→ **DATA FOR THE TASK**
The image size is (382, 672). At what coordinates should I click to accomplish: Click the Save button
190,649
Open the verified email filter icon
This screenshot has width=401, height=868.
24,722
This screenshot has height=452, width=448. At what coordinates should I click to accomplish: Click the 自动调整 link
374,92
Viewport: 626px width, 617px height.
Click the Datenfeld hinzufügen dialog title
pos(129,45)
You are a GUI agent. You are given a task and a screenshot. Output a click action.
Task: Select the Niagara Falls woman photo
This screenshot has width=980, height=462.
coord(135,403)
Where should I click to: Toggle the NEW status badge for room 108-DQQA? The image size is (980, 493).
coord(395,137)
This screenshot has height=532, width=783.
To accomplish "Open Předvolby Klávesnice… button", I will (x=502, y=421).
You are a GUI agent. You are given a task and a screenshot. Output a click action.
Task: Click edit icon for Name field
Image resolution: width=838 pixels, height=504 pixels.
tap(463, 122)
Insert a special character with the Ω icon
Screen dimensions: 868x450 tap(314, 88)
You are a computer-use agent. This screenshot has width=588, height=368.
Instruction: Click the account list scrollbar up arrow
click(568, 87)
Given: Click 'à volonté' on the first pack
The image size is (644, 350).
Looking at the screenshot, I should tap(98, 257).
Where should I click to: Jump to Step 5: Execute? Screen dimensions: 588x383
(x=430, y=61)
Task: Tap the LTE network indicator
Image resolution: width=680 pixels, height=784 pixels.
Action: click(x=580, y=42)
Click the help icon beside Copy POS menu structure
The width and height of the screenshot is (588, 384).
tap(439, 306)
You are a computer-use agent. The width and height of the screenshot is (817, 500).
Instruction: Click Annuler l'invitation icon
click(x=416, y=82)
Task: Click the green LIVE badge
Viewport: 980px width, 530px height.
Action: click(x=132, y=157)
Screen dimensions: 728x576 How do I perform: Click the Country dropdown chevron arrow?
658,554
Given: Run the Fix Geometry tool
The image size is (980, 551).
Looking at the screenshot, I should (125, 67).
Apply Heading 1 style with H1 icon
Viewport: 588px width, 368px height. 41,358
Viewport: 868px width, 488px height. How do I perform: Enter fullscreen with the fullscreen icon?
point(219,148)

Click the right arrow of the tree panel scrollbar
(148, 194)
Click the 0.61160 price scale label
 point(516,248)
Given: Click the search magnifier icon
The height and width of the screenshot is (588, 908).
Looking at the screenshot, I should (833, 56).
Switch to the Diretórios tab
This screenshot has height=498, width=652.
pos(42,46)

→ **BRIEF**
Please copy the entire listing, leaving each line exactly as written.

→ **ANSWER BELOW**
The image size is (382, 672). At what coordinates should I click to accomplish: Click the Save button
190,649
Open the verified email filter icon
This screenshot has width=401, height=868.
24,722
This screenshot has height=452, width=448. At what coordinates should I click to accomplish: Click the 自动调整 link
374,92
Viewport: 626px width, 617px height.
Click the Datenfeld hinzufügen dialog title
pos(129,45)
You are a GUI agent. You are given a task and a screenshot. Output a click action.
Task: Select the Niagara Falls woman photo
This screenshot has width=980, height=462.
coord(135,403)
Where should I click to: Toggle the NEW status badge for room 108-DQQA? The image size is (980, 493).
coord(395,137)
This screenshot has height=532, width=783.
To accomplish "Open Předvolby Klávesnice… button", I will (x=502, y=421).
You are a GUI agent. You are given a task and a screenshot. Output a click action.
Task: Click edit icon for Name field
Image resolution: width=838 pixels, height=504 pixels.
tap(463, 122)
Insert a special character with the Ω icon
Screen dimensions: 868x450 tap(314, 88)
You are a computer-use agent. This screenshot has width=588, height=368.
Instruction: Click the account list scrollbar up arrow
click(568, 87)
Given: Click 'à volonté' on the first pack
The image size is (644, 350).
Looking at the screenshot, I should tap(98, 257).
Where should I click to: Jump to Step 5: Execute? Screen dimensions: 588x383
(x=430, y=61)
Task: Tap the LTE network indicator
Image resolution: width=680 pixels, height=784 pixels.
Action: click(x=580, y=42)
Click the help icon beside Copy POS menu structure
The width and height of the screenshot is (588, 384).
tap(439, 306)
You are a computer-use agent. The width and height of the screenshot is (817, 500).
Instruction: Click Annuler l'invitation icon
click(x=416, y=82)
Task: Click the green LIVE badge
Viewport: 980px width, 530px height.
Action: click(x=132, y=157)
Screen dimensions: 728x576 How do I perform: Click the Country dropdown chevron arrow?
658,554
Given: Run the Fix Geometry tool
The image size is (980, 551).
Looking at the screenshot, I should (125, 67).
Apply Heading 1 style with H1 icon
Viewport: 588px width, 368px height. 41,358
Viewport: 868px width, 488px height. How do I perform: Enter fullscreen with the fullscreen icon?
point(219,148)

Click the right arrow of the tree panel scrollbar
(148, 194)
Click the 0.61160 price scale label
 point(516,248)
Given: Click the search magnifier icon
The height and width of the screenshot is (588, 908).
Looking at the screenshot, I should (833, 56).
Switch to the Diretórios tab
This screenshot has height=498, width=652.
pos(42,46)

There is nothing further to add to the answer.